Real-Time Structured Streaming Privacy Preserving
Real-Time Structured Streaming Privacy Preserving
실시간으로 들어오는 빅데이터를 Spark Structured Streaming 을 사용하여 개인정보를 익명화하고 그 결과를 모니터링하는 프로젝트를 완성했다. 이전에 학습하였던 로컬에서의 application 개발을 토대로 작업하였고, privacy preserving(개인정보 익명화) 프로세스는 대그룹화, 소그룹화 익명화 알고리즘을 사용하여 구현하였다. 모니터링은 실시간으로 나오는 결과를 받아 웹으로 시각화 하였다. 본 프로젝트는 연세대 컴퓨터과학과 졸업 프로젝트로 사용되었다.
1. Goal
Real-time privacy preserving data publishing
“privacy preserving data publishing is the process of removing identifying information from data to prevent a person’s identity from being connected with information.”
- Typical methods of privacy preserving data publishing are K-Anonymity and Differential privacy model based algorithms.
- We develop Apache Spark Structured Streaming-based Algorithm performing privacy preserving data publishing to Big Data.

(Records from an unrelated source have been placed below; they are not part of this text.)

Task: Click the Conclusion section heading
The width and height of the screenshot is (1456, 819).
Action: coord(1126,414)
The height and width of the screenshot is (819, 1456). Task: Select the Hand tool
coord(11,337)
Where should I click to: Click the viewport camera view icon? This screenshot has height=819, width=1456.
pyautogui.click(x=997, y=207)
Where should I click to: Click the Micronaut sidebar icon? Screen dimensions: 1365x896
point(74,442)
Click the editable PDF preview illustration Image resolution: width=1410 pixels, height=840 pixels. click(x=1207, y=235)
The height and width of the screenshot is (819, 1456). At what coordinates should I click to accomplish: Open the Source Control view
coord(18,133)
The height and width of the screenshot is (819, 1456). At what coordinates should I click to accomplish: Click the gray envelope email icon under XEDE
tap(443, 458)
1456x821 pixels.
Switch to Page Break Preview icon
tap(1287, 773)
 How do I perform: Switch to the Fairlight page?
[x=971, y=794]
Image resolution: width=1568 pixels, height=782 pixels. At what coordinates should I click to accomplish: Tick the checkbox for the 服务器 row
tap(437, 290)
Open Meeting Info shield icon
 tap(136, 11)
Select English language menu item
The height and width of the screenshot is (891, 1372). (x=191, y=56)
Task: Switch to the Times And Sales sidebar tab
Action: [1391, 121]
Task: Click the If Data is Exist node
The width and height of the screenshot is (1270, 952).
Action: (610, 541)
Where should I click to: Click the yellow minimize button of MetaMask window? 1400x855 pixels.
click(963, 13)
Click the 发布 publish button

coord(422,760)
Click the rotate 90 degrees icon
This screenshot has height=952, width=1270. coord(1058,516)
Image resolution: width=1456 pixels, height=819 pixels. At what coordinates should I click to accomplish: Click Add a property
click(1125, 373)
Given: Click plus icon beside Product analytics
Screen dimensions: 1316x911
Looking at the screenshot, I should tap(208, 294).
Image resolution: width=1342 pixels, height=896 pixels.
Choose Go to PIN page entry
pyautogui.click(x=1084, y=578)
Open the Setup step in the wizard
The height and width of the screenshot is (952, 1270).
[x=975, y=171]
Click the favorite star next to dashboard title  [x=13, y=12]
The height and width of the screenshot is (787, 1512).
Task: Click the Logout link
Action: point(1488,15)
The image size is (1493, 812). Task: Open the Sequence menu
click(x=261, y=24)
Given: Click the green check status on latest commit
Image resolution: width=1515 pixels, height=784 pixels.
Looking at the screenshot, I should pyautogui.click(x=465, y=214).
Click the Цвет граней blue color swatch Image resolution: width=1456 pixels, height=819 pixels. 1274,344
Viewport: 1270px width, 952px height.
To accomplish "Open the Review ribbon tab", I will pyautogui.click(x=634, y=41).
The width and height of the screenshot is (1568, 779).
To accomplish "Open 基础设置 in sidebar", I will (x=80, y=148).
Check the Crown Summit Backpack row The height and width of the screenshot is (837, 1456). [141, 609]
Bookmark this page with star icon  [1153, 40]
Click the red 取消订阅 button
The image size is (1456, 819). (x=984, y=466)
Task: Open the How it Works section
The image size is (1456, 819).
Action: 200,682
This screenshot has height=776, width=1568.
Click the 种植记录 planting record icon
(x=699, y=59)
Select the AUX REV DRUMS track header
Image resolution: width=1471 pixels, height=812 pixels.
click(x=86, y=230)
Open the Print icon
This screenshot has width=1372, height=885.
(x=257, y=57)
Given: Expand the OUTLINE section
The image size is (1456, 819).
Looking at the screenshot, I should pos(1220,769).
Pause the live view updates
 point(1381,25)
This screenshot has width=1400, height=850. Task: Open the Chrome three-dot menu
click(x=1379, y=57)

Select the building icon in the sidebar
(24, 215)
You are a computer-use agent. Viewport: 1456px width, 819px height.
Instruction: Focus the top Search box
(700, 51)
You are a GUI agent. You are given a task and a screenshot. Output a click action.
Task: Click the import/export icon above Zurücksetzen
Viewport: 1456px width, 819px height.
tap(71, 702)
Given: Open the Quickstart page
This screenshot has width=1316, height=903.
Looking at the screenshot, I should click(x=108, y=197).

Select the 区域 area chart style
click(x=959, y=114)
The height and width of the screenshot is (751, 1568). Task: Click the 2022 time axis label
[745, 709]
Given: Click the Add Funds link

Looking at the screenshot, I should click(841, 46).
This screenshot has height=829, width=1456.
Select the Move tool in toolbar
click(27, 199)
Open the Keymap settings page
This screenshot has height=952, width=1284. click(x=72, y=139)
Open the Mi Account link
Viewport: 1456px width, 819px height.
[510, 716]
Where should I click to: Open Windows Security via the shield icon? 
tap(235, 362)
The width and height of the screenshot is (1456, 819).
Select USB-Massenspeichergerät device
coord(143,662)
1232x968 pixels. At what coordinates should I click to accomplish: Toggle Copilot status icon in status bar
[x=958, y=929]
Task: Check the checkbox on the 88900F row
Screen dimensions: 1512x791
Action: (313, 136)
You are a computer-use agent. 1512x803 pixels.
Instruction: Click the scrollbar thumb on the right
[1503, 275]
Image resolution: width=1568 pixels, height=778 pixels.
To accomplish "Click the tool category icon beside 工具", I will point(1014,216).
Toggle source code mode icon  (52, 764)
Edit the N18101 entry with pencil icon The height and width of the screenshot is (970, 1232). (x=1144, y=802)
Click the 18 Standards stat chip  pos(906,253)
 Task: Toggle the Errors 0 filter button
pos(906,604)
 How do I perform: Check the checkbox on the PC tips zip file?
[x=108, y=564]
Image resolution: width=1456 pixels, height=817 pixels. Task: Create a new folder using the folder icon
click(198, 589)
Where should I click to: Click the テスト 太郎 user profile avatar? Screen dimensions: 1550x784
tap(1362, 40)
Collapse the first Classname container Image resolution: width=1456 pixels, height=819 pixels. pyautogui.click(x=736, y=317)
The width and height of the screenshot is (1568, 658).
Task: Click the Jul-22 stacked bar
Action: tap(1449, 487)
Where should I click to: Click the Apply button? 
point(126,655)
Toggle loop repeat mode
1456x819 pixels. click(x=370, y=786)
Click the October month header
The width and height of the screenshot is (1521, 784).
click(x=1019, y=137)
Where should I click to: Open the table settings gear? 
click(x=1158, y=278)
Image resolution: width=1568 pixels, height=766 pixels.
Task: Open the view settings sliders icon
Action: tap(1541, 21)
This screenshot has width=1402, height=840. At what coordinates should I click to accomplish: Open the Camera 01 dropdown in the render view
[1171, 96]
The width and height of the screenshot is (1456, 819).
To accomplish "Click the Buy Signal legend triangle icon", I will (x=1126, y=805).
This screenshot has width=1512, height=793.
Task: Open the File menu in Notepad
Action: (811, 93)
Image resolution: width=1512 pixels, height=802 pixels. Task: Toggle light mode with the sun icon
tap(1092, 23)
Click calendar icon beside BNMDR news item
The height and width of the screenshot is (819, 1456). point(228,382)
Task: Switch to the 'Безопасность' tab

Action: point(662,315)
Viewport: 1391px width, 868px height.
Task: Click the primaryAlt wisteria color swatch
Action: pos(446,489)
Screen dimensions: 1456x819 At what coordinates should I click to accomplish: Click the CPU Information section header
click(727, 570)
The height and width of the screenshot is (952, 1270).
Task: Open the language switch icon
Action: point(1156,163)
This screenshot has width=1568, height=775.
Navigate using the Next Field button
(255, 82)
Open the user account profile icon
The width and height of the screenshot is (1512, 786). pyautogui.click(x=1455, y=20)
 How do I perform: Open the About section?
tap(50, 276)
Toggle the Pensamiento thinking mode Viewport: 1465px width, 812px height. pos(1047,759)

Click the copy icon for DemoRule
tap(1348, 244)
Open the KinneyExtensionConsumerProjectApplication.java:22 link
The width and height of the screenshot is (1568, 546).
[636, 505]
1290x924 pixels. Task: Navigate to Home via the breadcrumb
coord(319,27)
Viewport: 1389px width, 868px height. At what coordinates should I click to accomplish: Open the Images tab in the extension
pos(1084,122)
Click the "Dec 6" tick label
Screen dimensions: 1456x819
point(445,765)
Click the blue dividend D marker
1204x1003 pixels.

- We research real time privacy preserving data publishing algorithms which protects against attacks resulting from the leakage of personal information during Big data circulation and analysis. At the same time, algorithms should keep the similarity of each personal information high-level.
2. Need
Why do we need real-time privacy model?
Importance of privacy model
First of all, privacy model(de-identification) aims to allow data to be used by others without the possibility of individuals or organizations being identified. Personal sensitive information must be managed carefully not to be wrongly used by public especially in these big data world.
Existing privacy model has some limitations
There are some existing privacy models such as k-anonymity model or differential privacy model and these algorithm model ensures individual data not to be recognized. However, these algorithm only supports batch processing algorithm and this limitation relatively has some miserable results when we process lots of data stream in real-time big data input.
Streaming process is recommended
Nowadays, not only large amounts of data but real-time feedback of data is required to build some sensitive(reactive) system or applications. Accordingly, streaming process is extremely recommended.
Therefore, Real-time privacy model.
Recognizing this need which has to satisfy efficient privacy model and real-time process, we will represent privacy model supports real-time streaming process that combines de-identification algorithm and instant feedbacks using spark structured streaming.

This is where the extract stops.